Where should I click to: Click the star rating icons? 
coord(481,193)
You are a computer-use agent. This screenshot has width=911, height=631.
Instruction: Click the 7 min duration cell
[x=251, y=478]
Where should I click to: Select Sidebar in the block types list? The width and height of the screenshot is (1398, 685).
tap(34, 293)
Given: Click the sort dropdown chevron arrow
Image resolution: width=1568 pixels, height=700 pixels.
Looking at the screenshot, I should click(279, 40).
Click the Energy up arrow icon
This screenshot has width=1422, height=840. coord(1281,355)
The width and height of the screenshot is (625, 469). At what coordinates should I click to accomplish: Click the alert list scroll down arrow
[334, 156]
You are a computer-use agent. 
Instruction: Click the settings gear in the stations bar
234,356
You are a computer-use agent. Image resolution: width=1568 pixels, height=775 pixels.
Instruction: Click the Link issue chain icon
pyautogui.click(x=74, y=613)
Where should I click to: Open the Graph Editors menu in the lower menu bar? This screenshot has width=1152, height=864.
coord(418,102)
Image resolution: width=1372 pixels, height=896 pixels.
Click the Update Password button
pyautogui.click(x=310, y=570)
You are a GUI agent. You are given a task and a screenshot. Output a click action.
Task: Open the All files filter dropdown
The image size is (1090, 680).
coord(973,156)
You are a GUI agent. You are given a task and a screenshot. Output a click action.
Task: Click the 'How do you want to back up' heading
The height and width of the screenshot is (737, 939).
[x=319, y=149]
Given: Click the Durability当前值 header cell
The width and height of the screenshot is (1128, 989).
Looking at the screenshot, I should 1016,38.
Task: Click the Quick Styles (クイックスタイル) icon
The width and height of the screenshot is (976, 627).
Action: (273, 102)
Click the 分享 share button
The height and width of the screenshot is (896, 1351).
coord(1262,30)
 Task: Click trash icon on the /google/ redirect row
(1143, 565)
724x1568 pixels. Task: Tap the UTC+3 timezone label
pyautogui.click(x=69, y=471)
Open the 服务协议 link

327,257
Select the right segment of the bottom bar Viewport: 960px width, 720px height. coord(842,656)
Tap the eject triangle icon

**What is needed**: Reproduce all of the lines above word for word, without changing anything.

**Expected answer**:
Where should I click to: Click the star rating icons? 
coord(481,193)
You are a computer-use agent. This screenshot has width=911, height=631.
Instruction: Click the 7 min duration cell
[x=251, y=478]
Where should I click to: Select Sidebar in the block types list? The width and height of the screenshot is (1398, 685).
tap(34, 293)
Given: Click the sort dropdown chevron arrow
Image resolution: width=1568 pixels, height=700 pixels.
Looking at the screenshot, I should click(279, 40).
Click the Energy up arrow icon
This screenshot has width=1422, height=840. coord(1281,355)
The width and height of the screenshot is (625, 469). At what coordinates should I click to accomplish: Click the alert list scroll down arrow
[334, 156]
You are a computer-use agent. 
Instruction: Click the settings gear in the stations bar
234,356
You are a computer-use agent. Image resolution: width=1568 pixels, height=775 pixels.
Instruction: Click the Link issue chain icon
pyautogui.click(x=74, y=613)
Where should I click to: Open the Graph Editors menu in the lower menu bar? This screenshot has width=1152, height=864.
coord(418,102)
Image resolution: width=1372 pixels, height=896 pixels.
Click the Update Password button
pyautogui.click(x=310, y=570)
You are a GUI agent. You are given a task and a screenshot. Output a click action.
Task: Open the All files filter dropdown
The image size is (1090, 680).
coord(973,156)
You are a GUI agent. You are given a task and a screenshot. Output a click action.
Task: Click the 'How do you want to back up' heading
The height and width of the screenshot is (737, 939).
[x=319, y=149]
Given: Click the Durability当前值 header cell
The width and height of the screenshot is (1128, 989).
Looking at the screenshot, I should 1016,38.
Task: Click the Quick Styles (クイックスタイル) icon
The width and height of the screenshot is (976, 627).
Action: (273, 102)
Click the 分享 share button
The height and width of the screenshot is (896, 1351).
coord(1262,30)
 Task: Click trash icon on the /google/ redirect row
(1143, 565)
724x1568 pixels. Task: Tap the UTC+3 timezone label
pyautogui.click(x=69, y=471)
Open the 服务协议 link

327,257
Select the right segment of the bottom bar Viewport: 960px width, 720px height. coord(842,656)
Tap the eject triangle icon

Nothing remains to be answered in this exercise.